** Start of Source text **

Join Joby Aviation Executive Chairman and CFO in Fireside Chat 4pm ET Thursday Ahead of Shareholder Vote

Hear from Joby Aviation’s senior leadership Thursday, July 29 at 4:00 PM ET in a virtual event to discuss the company’s cutting-edge air mobility technology, regulatory landscape, and investment opportunity. The event, hosted by IPO Edge in partnership with The Palm Beach Hedge Fund Association, will include a live discussion and public Q&A, totaling approximately one hour.

To register, please CLICK HERE.

Joby plans to go public through a merger with Reinvent Technology Partners (NYSE: RTP) following a shareholder vote on Aug. 5. The electric, vertical take-off and landing passenger aircraft (eVTOL) maker recently nabbed LinkedIn Corp. co-founder Reid Hoffman to sit on its board along with several prominent technology and aviation executives. It also just announced that a full-size prototype vehicle flew more than 150 miles on a single charge, including a vertical take-off and landing.

** End of Source text **
** Start of Source data **

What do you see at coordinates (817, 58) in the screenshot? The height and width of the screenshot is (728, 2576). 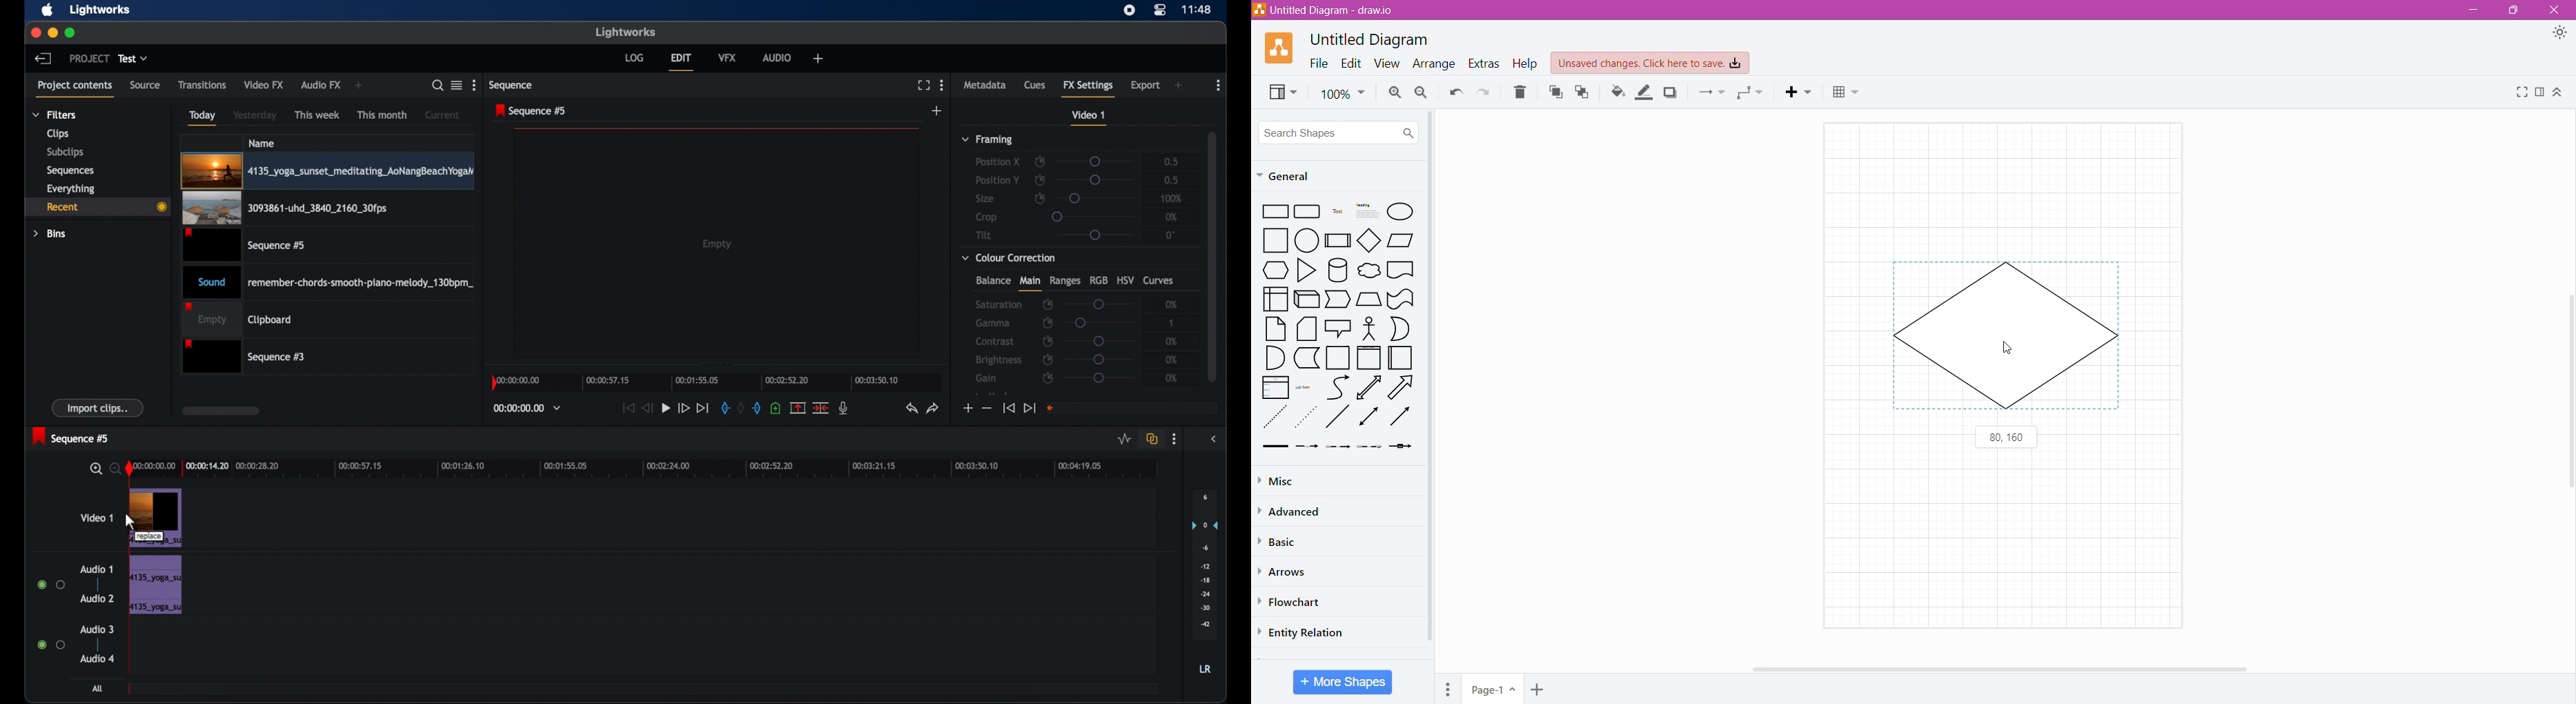 I see `add` at bounding box center [817, 58].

** End of Source data **

*Challenge 1:*
Name each subject that the Joby Aviation announcement says the virtual event will discuss.
*Challenge 2:*
Answer these questions from the Joby Aviation announcement, each on its own line:
(a) Who is hosting the virtual event?
(b) On what date is the shareholder vote scheduled?
(c) How far did the full-size prototype vehicle fly on a single charge?
*Challenge 3:*
Continue the Joby Aviation announcement, starting after its final sentence.

*Exercise output 1:*
- The company's cutting-edge air mobility technology
- The regulatory landscape
- The investment opportunity

*Exercise output 2:*
(a) IPO Edge, in partnership with The Palm Beach Hedge Fund Association
(b) Aug. 5
(c) More than 150 miles

*Exercise output 3:*
Shareholders and/or public warrant holders of RTP are encouraged to submit their vote as soon as possible to ensure they are represented at the Extraordinary Meeting and/or the Warrant Holders Meeting, as applicable. RTP has engaged Morrow Sodali LLC (“Morrow Sodali”) as its proxy solicitor in connection with the Extraordinary Meeting and the Warrant Holders Meeting. Shareholders or public warrant holders needing assistance in voting can contact Morrow Sodali by calling 800-662-5200, or banks and brokers can call collect at 203-658-9400, or by emailing RTP.info@investor.morrowsodali.com.

Speakers include:

  • Paul Sciarra, Executive Chairman, Joby Aviation

  • Matt Field, Chief Financial Officer, Joby Aviation

Topics include:

  • Joby aircraft versus other eVTOLs

  • Prototype updates

  • Noise signature superiority

  • Full autonomy in the future

  • Ride sharing

  • Third party sales

  • FAA certification update

  • Regulatory milestone

  • Infrastructure for takeoff/landing

About the Panelists:

Paul Sciarra

Paul Sciarra is Joby Aviation’s Executive Chairman and its first outside investor. Lending his deep product knowledge and business acumen to the company, he was instrumental in the move to a four-seat aircraft operating within a service-based model. Paul’s proven ability to lead world-changing companies by building products designed around the customer is best exhibited by his role as the co-founder and CEO of Pinterest. After Pinterest, Paul was an entrepreneur-in-residence at the leading venture capital firm Andreessen Horowitz.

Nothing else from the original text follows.